REQUIRED WORK:
From the entries that follow, copy each line in which "coin" appears.

DATA SHOWN:
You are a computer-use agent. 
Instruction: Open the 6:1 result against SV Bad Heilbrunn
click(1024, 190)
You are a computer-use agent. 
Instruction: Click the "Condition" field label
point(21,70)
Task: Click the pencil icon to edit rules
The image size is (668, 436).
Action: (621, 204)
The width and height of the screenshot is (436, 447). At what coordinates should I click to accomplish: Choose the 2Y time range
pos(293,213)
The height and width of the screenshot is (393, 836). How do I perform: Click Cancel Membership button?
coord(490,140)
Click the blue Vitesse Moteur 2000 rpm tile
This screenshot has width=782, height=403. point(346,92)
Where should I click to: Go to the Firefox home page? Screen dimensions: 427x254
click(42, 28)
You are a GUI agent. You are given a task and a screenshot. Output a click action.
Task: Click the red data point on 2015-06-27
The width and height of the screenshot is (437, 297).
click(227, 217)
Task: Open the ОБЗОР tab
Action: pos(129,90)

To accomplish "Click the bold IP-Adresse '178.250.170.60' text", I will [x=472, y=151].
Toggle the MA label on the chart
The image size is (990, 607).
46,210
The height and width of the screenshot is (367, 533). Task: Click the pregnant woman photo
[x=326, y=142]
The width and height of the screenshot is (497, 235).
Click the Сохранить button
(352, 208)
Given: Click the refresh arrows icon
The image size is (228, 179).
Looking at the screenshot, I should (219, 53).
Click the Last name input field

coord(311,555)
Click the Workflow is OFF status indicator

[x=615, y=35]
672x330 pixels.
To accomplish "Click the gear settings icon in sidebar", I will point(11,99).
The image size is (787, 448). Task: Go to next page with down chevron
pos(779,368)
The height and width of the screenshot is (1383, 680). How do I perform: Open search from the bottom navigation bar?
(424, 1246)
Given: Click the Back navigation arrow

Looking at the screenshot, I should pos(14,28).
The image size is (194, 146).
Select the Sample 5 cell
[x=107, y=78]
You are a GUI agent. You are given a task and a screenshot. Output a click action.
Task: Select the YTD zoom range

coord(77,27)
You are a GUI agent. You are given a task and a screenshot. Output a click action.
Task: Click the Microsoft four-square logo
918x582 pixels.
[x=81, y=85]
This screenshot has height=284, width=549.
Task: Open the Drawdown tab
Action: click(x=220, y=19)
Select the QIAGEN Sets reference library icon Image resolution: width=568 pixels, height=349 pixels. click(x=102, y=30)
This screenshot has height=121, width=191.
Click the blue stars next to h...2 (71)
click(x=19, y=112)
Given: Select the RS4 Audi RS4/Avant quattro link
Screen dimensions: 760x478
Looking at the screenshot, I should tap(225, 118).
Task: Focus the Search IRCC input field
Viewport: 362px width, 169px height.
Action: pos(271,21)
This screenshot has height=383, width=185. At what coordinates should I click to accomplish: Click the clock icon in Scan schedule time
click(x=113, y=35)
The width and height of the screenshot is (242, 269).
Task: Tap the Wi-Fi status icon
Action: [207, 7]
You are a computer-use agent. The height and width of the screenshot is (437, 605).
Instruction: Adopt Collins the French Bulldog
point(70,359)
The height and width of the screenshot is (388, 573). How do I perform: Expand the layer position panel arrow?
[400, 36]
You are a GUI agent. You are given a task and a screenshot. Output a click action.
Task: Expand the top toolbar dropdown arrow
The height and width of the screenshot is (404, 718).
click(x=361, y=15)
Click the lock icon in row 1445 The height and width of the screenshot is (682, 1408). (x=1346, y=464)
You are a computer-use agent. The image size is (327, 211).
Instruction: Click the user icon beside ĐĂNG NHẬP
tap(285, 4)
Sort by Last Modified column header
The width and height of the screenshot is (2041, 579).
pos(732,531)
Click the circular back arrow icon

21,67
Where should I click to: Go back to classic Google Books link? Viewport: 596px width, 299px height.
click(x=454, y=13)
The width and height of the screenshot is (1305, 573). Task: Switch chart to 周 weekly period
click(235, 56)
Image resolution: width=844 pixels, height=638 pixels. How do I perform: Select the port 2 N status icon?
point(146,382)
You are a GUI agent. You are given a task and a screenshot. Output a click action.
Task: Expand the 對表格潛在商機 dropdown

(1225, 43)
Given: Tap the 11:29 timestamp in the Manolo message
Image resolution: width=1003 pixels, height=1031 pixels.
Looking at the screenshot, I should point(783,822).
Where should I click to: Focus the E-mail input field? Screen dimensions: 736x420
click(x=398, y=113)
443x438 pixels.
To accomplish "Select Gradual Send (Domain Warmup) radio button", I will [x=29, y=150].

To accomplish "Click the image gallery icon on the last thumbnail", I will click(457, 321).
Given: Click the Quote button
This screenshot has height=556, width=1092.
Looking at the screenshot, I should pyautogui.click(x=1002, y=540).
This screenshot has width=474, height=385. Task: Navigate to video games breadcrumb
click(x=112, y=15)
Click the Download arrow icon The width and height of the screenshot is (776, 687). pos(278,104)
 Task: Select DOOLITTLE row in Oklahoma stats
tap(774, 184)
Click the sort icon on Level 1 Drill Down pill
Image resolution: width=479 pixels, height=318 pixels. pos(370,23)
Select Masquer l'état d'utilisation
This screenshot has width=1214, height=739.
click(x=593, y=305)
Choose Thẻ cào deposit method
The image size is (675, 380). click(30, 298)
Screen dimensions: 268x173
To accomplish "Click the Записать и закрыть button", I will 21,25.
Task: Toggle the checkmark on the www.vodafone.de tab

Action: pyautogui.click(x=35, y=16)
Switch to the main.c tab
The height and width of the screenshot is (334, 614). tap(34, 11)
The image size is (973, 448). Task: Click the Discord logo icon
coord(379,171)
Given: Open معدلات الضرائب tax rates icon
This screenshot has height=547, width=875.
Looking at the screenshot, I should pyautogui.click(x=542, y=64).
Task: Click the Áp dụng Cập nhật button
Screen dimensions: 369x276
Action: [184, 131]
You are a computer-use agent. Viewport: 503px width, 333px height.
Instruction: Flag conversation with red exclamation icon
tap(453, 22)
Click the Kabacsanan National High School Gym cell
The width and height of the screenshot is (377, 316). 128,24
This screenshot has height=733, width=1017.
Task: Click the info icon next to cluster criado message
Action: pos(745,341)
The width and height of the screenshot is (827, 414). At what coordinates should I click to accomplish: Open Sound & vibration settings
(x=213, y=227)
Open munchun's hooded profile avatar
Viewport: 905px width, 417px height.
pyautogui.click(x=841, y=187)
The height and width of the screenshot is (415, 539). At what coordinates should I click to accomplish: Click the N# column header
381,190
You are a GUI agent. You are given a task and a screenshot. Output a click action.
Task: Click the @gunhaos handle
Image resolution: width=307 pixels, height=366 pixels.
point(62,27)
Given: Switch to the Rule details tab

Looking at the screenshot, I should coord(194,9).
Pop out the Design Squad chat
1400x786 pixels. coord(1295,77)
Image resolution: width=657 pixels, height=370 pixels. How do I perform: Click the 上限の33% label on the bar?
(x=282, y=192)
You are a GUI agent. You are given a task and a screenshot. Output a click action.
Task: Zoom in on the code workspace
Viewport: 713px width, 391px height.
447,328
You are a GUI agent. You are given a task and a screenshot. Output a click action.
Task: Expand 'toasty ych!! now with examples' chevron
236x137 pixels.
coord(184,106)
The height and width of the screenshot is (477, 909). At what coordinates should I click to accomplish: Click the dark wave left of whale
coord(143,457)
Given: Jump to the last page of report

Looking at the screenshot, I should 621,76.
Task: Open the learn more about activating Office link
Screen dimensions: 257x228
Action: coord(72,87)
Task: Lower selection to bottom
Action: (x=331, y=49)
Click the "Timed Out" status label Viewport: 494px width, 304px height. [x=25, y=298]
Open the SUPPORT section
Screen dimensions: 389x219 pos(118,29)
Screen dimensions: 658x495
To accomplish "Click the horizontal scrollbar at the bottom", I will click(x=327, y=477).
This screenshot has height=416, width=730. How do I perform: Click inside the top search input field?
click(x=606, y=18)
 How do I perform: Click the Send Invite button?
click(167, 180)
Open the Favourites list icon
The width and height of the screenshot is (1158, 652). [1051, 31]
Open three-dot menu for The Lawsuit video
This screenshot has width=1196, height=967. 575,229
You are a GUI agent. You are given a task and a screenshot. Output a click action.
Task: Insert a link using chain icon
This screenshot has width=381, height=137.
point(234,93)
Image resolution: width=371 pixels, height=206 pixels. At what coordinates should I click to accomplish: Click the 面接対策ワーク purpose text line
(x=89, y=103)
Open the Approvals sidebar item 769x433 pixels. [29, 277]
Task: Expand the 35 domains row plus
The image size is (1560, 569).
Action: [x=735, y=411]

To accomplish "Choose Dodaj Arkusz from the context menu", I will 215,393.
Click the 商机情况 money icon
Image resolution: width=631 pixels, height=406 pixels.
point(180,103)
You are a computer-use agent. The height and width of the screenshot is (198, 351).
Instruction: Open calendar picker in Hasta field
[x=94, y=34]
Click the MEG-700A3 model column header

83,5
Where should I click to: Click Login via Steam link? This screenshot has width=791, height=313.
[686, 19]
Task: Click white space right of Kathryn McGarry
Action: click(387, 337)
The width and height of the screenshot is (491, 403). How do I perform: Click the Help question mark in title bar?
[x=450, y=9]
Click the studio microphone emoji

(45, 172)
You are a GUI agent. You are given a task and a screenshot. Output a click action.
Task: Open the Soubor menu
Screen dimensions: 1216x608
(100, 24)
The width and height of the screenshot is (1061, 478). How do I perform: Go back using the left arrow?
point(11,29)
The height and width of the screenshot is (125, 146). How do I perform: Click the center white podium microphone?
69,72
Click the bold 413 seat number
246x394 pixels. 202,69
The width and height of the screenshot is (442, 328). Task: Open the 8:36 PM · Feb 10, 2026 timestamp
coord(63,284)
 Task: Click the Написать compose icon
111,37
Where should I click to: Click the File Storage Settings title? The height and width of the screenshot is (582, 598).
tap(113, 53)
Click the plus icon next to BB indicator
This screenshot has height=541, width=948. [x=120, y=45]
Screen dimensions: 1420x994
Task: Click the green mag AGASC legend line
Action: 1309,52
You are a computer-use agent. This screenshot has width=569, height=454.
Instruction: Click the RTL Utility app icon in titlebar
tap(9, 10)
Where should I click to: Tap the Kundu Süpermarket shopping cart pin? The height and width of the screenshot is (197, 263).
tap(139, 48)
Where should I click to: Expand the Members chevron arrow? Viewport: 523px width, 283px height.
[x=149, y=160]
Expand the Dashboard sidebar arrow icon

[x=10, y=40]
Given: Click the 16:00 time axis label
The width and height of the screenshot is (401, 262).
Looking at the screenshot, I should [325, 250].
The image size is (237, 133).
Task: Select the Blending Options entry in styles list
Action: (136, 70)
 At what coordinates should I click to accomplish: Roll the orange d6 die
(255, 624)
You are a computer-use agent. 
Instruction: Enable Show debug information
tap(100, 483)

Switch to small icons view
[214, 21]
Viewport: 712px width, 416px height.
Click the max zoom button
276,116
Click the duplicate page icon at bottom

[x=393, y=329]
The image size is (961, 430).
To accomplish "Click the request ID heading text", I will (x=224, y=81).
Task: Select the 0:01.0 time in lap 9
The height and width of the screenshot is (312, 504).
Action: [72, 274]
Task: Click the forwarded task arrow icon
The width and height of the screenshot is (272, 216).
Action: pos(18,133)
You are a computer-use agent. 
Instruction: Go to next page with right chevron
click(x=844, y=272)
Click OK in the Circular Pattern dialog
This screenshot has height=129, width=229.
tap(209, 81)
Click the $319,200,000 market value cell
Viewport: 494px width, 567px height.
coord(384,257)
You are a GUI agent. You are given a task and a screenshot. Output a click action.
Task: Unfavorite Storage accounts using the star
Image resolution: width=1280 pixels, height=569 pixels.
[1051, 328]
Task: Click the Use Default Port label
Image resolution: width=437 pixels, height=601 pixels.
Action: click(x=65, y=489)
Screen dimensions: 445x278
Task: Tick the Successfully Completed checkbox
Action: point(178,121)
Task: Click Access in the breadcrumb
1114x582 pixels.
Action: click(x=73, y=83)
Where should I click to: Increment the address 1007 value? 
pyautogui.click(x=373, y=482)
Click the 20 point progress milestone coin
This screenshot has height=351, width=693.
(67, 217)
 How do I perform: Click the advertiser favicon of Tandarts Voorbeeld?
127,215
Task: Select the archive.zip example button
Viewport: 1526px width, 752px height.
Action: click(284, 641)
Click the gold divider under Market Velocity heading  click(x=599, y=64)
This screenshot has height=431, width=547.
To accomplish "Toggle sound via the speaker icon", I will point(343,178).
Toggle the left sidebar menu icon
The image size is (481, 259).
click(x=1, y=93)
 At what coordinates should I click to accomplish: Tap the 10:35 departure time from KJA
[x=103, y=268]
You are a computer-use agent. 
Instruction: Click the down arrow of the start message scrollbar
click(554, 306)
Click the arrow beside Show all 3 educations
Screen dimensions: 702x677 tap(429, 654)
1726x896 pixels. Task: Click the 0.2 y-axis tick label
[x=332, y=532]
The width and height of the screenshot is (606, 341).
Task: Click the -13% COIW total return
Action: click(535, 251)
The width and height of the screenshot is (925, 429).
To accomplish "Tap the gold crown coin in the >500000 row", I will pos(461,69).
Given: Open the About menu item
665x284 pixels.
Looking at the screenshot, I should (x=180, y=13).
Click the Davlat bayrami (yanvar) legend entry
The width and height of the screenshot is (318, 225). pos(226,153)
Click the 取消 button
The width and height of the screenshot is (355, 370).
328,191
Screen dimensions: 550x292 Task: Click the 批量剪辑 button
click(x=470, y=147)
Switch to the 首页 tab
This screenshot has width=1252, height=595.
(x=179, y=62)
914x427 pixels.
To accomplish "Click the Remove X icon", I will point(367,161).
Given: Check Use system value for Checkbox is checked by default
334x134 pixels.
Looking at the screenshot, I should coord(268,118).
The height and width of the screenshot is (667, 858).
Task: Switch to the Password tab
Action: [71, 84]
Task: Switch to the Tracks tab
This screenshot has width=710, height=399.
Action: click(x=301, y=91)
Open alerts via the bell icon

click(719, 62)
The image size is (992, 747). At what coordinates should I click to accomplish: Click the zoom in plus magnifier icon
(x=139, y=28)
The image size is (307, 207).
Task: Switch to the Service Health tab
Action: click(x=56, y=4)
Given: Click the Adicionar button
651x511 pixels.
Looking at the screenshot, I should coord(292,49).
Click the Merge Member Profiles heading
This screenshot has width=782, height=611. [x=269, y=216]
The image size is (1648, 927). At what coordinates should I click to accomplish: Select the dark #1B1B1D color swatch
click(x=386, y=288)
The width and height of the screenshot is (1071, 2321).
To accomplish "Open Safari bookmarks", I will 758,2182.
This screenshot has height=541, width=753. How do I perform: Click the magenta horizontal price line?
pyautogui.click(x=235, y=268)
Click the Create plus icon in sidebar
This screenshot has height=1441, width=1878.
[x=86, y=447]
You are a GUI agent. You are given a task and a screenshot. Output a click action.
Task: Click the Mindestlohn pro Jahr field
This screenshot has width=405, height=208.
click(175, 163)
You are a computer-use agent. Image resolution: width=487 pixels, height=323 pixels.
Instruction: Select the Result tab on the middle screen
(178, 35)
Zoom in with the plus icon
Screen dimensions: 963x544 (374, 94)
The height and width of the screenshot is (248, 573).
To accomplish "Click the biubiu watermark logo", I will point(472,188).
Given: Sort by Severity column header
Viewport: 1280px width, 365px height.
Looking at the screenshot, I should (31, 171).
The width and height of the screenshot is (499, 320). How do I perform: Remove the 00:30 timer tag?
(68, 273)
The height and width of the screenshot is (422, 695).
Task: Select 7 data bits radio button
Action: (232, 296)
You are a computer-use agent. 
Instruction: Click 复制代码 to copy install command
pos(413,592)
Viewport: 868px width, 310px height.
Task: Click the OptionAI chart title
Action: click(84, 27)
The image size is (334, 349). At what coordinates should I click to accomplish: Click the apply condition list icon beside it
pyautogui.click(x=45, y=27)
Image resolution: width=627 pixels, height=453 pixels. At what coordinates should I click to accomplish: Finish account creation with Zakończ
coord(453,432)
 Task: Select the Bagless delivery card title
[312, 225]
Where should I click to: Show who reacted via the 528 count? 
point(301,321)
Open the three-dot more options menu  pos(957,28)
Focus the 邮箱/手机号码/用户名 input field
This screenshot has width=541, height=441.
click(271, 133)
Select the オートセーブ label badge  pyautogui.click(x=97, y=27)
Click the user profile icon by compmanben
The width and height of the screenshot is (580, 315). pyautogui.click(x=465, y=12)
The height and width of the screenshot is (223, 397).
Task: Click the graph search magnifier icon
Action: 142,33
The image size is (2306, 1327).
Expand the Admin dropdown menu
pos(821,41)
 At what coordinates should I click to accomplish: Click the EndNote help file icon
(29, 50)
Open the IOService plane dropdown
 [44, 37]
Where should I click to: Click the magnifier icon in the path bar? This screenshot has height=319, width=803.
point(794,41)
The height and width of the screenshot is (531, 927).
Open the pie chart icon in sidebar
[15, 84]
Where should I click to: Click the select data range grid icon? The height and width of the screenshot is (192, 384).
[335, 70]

YOUR SOLUTION:
Click the 20 point progress milestone coin
To accomplish "Tap the gold crown coin in the >500000 row", I will pos(461,69).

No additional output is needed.